For a party that convinced itself right at the first coronation of Narendra Modi as prime minister of India that there will be no hurdle in achieving its goal of a Congress-free country, it is astonishing that the ruling Bharatiya Janata Party looks so uneasy and enraged by the 3500 km ‘Bharat Jodo’ (unite India) walkathon of the Congress that began in the first week of September from Kanyakumari.

That it is led by Rahul Gandhi, for the BJP the most hated Congress figure, cannot be the reason. Even before Narendra Modi became prime minister in May 2014, the formidable propaganda and publicity machinery of the RSS-BJP combine had reduced the Nehru-Gandhi scion to the status of a caricature and a virtual inconsequential politician. It helped that Rahul with his casual approach to politics was unable to counter the campaign to ridicule him and downsize him.

The BJP certainly cannot say that the Bharat Jodo Yatra took it by surprise. It was announced as early as last May at the Udaipur ‘Chintan’ (introspection) session of the Congress. For the next four months, nobody in the BJP even talked about it, much less viewing it as a Congress effort to upset the saffron apple cart.

The BJP leaders will not admit it but their words and actions betray a sense of unease and a fear that the Rahul Gandhi-led Yatra could help the revival of a ‘dead’ Congress and, worse, propel Rahul Gandhi as someone who can cross swords with Narendra Modi.

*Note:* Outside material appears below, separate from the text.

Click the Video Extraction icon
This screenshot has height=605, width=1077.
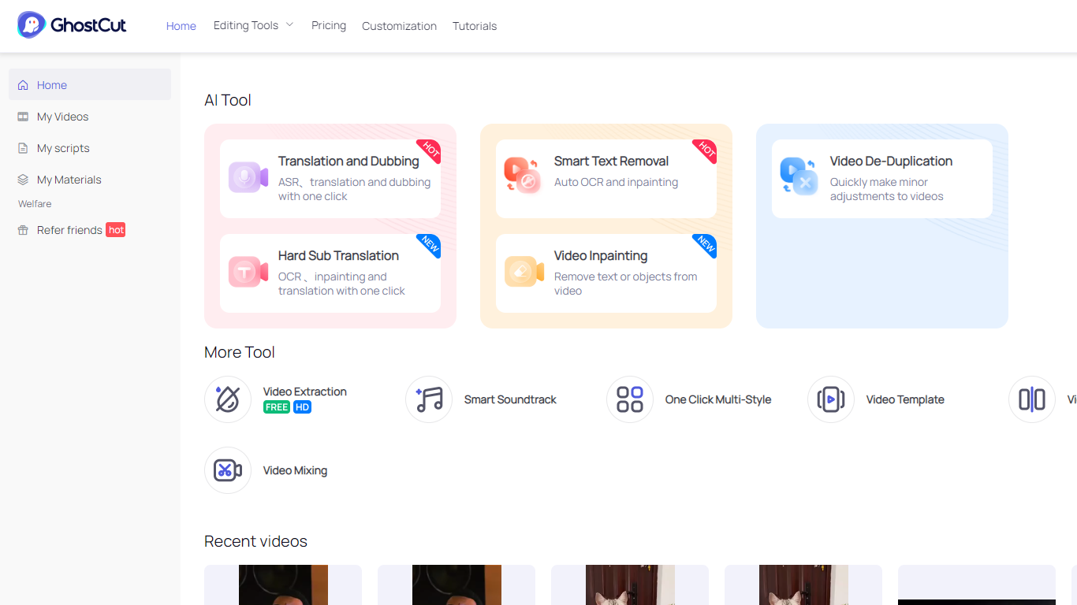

The enthusiastic public reaction during the first week of the Yatra passing through Tamil Nadu and Kerala would have warmed the cockles of the Congress—and may have worried the BJP leadership, though neither state has much of BJP following. It is amusing that the signs of nervousness and unhappiness have been betrayed by the BJP at such an early stage of the five-month Yatra which is to pass through a dozen states, many ruled by the BJP.

It will be construed as a resounding failure of the BJP’s vastly superior and efficient propaganda machinery if the Yatra attracts spontaneous crowds as it steps out of Kerala into the BJP-ruled Karnataka, before moving up to the Telugu-speaking region which the BJP hopes to capture.

The method that the BJP has chosen to ridicule and undermine the Yatra is first of all to depend on the mainstream media to either ignore the Yatra or show only things that can defame the Yatra and the Congress. It is backed up some misleading and acerbic comments on Rahul Gandhi like questioning the purpose of a pan-India march wearing expensive ‘foreign’ clothes.

If the BJP is doing something on the advice of its IT cell stalwarts and PR advisers it could not have hurt itself more. The controversy over Rahul Gandhi’s ‘Rs 41,000’ T-shirt invited an instant rejoinder that must have embarrassed the BJP.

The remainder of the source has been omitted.